### What the task asks
Your response must be the entire set of entries, reproduced word for word.

*** Excerpted records ***

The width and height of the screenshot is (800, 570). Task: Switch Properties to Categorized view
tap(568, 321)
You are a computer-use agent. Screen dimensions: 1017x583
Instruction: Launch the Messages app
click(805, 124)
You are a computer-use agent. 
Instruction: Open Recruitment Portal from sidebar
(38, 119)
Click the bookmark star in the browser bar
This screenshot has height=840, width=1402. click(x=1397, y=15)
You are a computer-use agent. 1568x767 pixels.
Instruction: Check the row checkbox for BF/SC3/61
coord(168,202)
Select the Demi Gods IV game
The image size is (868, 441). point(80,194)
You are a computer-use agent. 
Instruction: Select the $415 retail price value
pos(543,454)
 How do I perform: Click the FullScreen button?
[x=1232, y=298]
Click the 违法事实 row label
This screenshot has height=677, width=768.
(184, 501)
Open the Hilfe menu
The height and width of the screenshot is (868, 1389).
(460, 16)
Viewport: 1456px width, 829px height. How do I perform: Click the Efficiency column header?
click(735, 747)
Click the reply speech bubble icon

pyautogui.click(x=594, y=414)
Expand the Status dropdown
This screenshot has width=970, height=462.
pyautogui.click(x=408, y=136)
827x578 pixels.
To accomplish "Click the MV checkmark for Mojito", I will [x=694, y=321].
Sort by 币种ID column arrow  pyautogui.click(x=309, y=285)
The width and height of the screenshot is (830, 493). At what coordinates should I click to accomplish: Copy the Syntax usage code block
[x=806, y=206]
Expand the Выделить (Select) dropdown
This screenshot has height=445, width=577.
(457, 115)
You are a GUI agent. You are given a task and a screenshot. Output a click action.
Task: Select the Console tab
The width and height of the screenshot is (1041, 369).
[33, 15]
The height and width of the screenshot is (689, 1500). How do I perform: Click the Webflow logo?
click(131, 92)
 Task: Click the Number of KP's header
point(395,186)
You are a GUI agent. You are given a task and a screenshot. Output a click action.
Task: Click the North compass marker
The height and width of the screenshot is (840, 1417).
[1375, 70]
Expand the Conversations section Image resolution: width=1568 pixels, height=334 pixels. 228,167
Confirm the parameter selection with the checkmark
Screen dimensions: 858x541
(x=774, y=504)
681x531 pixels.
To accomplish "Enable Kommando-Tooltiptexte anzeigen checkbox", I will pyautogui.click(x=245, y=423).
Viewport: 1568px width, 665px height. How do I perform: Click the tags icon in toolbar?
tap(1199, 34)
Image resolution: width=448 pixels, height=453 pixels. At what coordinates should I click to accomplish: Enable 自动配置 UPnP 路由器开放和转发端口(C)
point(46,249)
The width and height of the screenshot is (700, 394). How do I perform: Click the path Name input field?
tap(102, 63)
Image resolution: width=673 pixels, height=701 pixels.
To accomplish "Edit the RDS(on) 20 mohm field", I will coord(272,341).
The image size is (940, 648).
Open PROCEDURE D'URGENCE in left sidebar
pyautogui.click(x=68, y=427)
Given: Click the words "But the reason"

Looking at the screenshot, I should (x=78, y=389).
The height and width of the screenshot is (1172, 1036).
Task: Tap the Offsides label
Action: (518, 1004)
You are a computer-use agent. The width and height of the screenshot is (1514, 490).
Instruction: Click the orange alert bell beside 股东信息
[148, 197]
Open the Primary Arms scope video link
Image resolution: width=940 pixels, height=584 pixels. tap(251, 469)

*** End of Excerpted records ***

### Expected output
The width and height of the screenshot is (800, 570). Task: Switch Properties to Categorized view
tap(568, 321)
You are a computer-use agent. Screen dimensions: 1017x583
Instruction: Launch the Messages app
click(805, 124)
You are a computer-use agent. 
Instruction: Open Recruitment Portal from sidebar
(38, 119)
Click the bookmark star in the browser bar
This screenshot has height=840, width=1402. click(x=1397, y=15)
You are a computer-use agent. 1568x767 pixels.
Instruction: Check the row checkbox for BF/SC3/61
coord(168,202)
Select the Demi Gods IV game
The image size is (868, 441). point(80,194)
You are a computer-use agent. 
Instruction: Select the $415 retail price value
pos(543,454)
 How do I perform: Click the FullScreen button?
[x=1232, y=298]
Click the 违法事实 row label
This screenshot has height=677, width=768.
(184, 501)
Open the Hilfe menu
The height and width of the screenshot is (868, 1389).
(460, 16)
Viewport: 1456px width, 829px height. How do I perform: Click the Efficiency column header?
click(735, 747)
Click the reply speech bubble icon

pyautogui.click(x=594, y=414)
Expand the Status dropdown
This screenshot has width=970, height=462.
pyautogui.click(x=408, y=136)
827x578 pixels.
To accomplish "Click the MV checkmark for Mojito", I will [x=694, y=321].
Sort by 币种ID column arrow  pyautogui.click(x=309, y=285)
The width and height of the screenshot is (830, 493). At what coordinates should I click to accomplish: Copy the Syntax usage code block
[x=806, y=206]
Expand the Выделить (Select) dropdown
This screenshot has height=445, width=577.
(457, 115)
You are a GUI agent. You are given a task and a screenshot. Output a click action.
Task: Select the Console tab
The width and height of the screenshot is (1041, 369).
[33, 15]
The height and width of the screenshot is (689, 1500). How do I perform: Click the Webflow logo?
click(131, 92)
 Task: Click the Number of KP's header
point(395,186)
You are a GUI agent. You are given a task and a screenshot. Output a click action.
Task: Click the North compass marker
The height and width of the screenshot is (840, 1417).
[1375, 70]
Expand the Conversations section Image resolution: width=1568 pixels, height=334 pixels. 228,167
Confirm the parameter selection with the checkmark
Screen dimensions: 858x541
(x=774, y=504)
681x531 pixels.
To accomplish "Enable Kommando-Tooltiptexte anzeigen checkbox", I will pyautogui.click(x=245, y=423).
Viewport: 1568px width, 665px height. How do I perform: Click the tags icon in toolbar?
tap(1199, 34)
Image resolution: width=448 pixels, height=453 pixels. At what coordinates should I click to accomplish: Enable 自动配置 UPnP 路由器开放和转发端口(C)
point(46,249)
The width and height of the screenshot is (700, 394). How do I perform: Click the path Name input field?
tap(102, 63)
Image resolution: width=673 pixels, height=701 pixels.
To accomplish "Edit the RDS(on) 20 mohm field", I will coord(272,341).
The image size is (940, 648).
Open PROCEDURE D'URGENCE in left sidebar
pyautogui.click(x=68, y=427)
Given: Click the words "But the reason"

Looking at the screenshot, I should (x=78, y=389).
The height and width of the screenshot is (1172, 1036).
Task: Tap the Offsides label
Action: (518, 1004)
You are a computer-use agent. The width and height of the screenshot is (1514, 490).
Instruction: Click the orange alert bell beside 股东信息
[148, 197]
Open the Primary Arms scope video link
Image resolution: width=940 pixels, height=584 pixels. tap(251, 469)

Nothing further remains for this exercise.